Reading Room designed the site to include Homepage flash animation, the creation of a 'venue navigator', development of an interactive long jump game that can be used for viral purposes, RSS Feeds and Integration with Glasgow City Council's Microsoft CMS, enabling all page content to be updateable by the bid team. The site now focuses on encouraging people to register their support and become a campaign site showcasing the bid, the city, people and communities involved.
User-generated content is central to the new proposition, with the bid team looking at concepts like letting supporters upload footage of them taking part in sports that will be on show. The original site was designed to collect support from the public for the Bid. While this remains one of the main purposes of the new site an equal emphasis is placed on creating a platform which provides up to date information to a diverse audience. As a result the focus of the site has moved from communicating primarily to a Scottish audience to an international one.

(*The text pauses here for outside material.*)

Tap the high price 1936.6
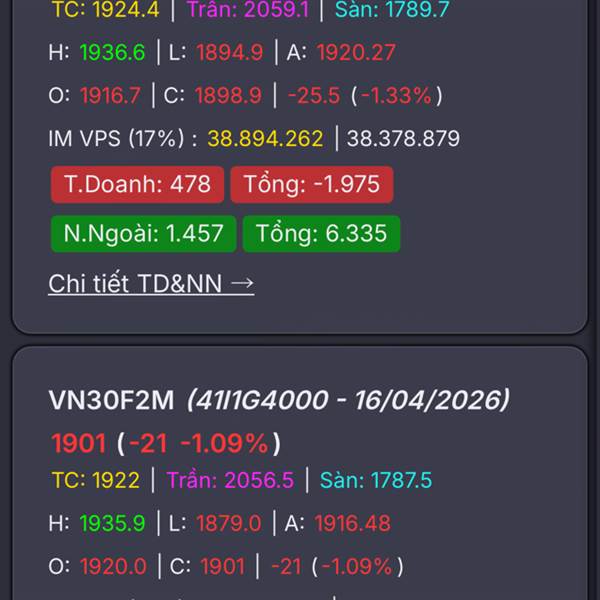Image resolution: width=600 pixels, height=600 pixels. [112, 52]
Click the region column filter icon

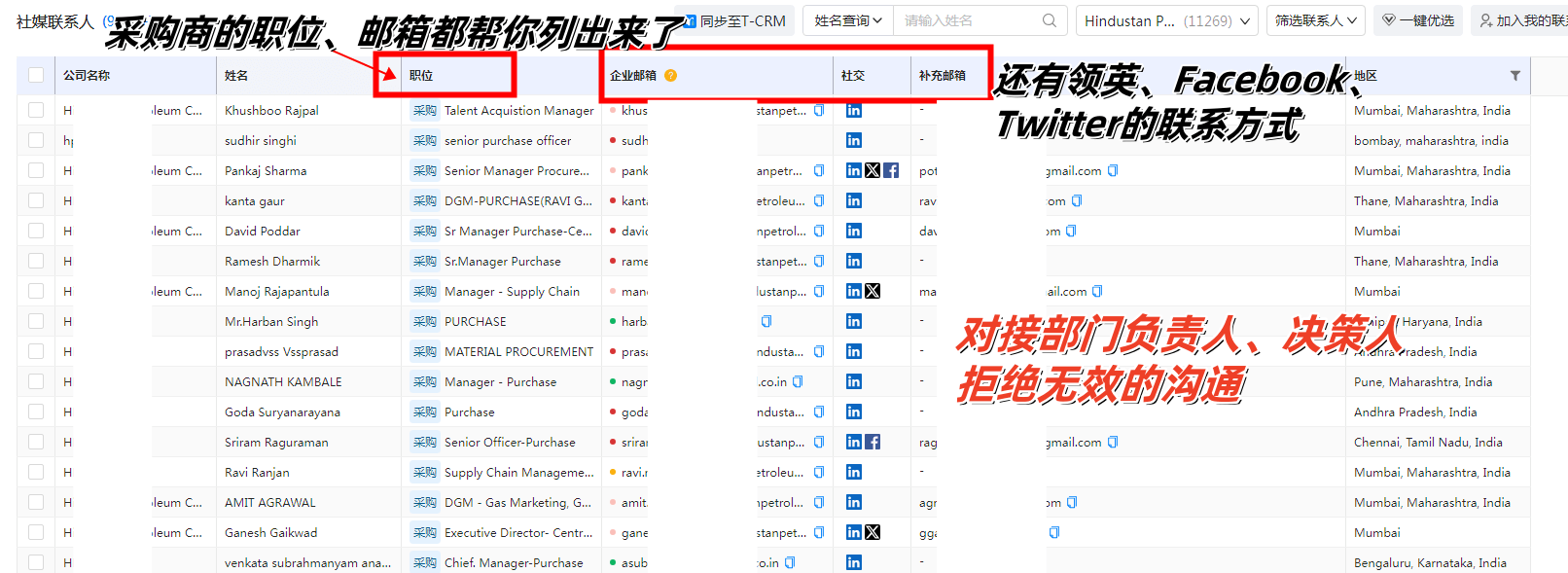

According to Rob Shorthouse, head of media at Glasgow 2014: Our online presence is one of the most vital parts of our campaign to win the Games for Scotland. Our website should allow us to talk to the world, to tell them about our plans for 2014 and to get them excited about what we have to offer. Our new site does all of that and more. The design is crisp and fresh, the navigation simple and effective and the content well structured and laid out. I am delighted that we invited Reading Room to join our team. Their input will help us win, I have no doubt about that."
Glasgow is competing with only one other city - Abuja, Nigeria. On 9th November 2007, all 71 Commonwealth Countries will meet in Sri Lanka and vote to decide the successful city.